Re: [Libguestfs] [PATCH 3/7] add_drive: Add selinuxnorelabel optional boolean.

On Thu, Feb 28, 2013 at 04:06:30PM +0000, Matthew Booth wrote: > On Thu, 2013-02-28 at 16:01 +0000, Daniel P. Berrange wrote: > > On Thu, Feb 28, 2013 at 03:52:32PM +0000, Matthew Booth wrote: > > > On Thu, 2013-02-28 at 15:49 +0000, Daniel P. Berrange wrote: > > > > On Thu, Feb 28, 2013 at 03:01:20PM +0000, Matthew Booth wrote: > > > > > Secondly, by relabelling disk images we're potentially making them > > > > > temporarily unavailable to other processes, which is something we > > > > > weren't doing before. It's possible there may be no way round this, but > > > > > if so we ought to highlight it as a major gotcha. Is there any way we > > > > > can give a file 2 different SELinux contexts? If there were, we could > > > > > leave the original untouched and only allow our ephemeral process to > > > > > access the second one. A hard link doesn't allow this, btw. A copy is > > > > > almost certainly infeasible in the general case, but if the FS allows > > > > > reflink it might fly. Thoughts? > > > > > > > > There will never be any way to give one file multiple SELinux labels. > > > > It is explicitly rejected as a concept by security people. > > > > > > > > What I describe here though is explicitly about *not* having to make > > > > libguestfs relabel other disk images.
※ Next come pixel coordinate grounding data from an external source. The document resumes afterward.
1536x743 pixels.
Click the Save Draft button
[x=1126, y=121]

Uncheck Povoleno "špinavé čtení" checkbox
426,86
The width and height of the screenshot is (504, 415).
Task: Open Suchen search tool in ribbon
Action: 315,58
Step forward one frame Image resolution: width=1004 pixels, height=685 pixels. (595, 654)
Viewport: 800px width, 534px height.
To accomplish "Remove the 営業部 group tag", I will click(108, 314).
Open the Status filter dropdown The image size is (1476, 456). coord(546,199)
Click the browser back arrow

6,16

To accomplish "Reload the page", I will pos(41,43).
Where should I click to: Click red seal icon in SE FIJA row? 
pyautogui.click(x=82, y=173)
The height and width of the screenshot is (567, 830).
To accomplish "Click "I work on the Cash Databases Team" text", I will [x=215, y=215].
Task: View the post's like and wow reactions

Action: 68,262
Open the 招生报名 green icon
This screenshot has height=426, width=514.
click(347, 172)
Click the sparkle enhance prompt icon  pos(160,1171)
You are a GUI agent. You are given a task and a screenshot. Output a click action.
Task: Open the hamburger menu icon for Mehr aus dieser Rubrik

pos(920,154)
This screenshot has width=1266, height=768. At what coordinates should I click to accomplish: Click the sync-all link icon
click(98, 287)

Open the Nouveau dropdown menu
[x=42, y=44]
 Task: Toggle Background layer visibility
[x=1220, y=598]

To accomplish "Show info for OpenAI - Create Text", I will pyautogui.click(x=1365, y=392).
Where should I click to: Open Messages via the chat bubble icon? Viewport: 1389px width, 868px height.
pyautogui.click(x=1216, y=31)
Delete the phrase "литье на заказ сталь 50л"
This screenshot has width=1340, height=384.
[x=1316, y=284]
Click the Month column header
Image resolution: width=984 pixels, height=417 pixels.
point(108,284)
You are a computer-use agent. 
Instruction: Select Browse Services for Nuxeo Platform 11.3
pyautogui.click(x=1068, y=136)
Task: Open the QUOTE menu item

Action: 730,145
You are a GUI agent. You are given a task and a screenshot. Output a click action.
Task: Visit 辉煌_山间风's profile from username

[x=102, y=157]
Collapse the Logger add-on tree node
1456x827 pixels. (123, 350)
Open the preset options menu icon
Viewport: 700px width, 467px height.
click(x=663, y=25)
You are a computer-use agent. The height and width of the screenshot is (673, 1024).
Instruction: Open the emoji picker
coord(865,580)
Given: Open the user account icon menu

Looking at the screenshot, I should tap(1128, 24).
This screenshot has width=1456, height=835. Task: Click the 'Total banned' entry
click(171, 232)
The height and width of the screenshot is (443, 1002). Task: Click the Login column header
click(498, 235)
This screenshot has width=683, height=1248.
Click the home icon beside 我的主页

The point is to define a policy > > > > such that libguestfs can access the other VMs' disks without any > > > > relabelling needing doing to them. > > > > > > > > Any relabelling would only be needing on any qcow2 snapshot that > > > > libguestfs has above the original disks. > > > > > > I wasn't talking about whether libguestfs or libvirt does the > > > relabelling, I was talking about the problems of any relabelling > > > happening at all to the input file. > > > > Sorry, what do you mean by "input file" here ? What files in particular > > are you worried about > > If we open an image file read-only, ideally we wouldn't modify it in any > way, including its permissions/context. If that's what you want, then you're basically saying libguestfs KVM security context needs to be allowed to read any file on the system, which is a pretty lax requirement from a security POV. It is much more secure to have libvirt/libguesfs relabel just the files which the libguesfs VM is intended to access and have a strict policy for QEMU.